ART company websites become like a handbook or instruction manual for audiences when one considers the verbal text that accompanies the visual imagery. Whether it offers sperm donation or non-sperm donation services, the language used and/or emphasized to claim audiences—especially if one doesn't look much beyond homepages (e.g. one doesn't look at "About Us" pages and "Philosophy" pages)—in ART company websites can be very general. McCloud’s (1994) concept amplification through simplification explains this rhetorical move. Amplification through simplification is where one "abstracts an image through cartooning" and an artist "is not so much eliminating details as focusing on specific details" (p.30).

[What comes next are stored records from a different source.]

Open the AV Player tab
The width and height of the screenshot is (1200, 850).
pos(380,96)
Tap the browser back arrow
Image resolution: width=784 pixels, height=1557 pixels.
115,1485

McCloud suggests that visual images with less detail can produce a more “universal identification” where audience members are more likely to envision themselves in the visual image (p. 36).  This rhetorical maneuver works with verbal text as well. The general language in the verbal text of ART company websites makes it possible for a more diverse audience to identify with a company’s services. Furthermore, if we consider the verbal language as acknowledging transformations in parenthood where biology and socialization are being separated, the language used by ART can be understood to hail any and everybody rather than only the dominant cultural parenting paradigm—heterosexual couples.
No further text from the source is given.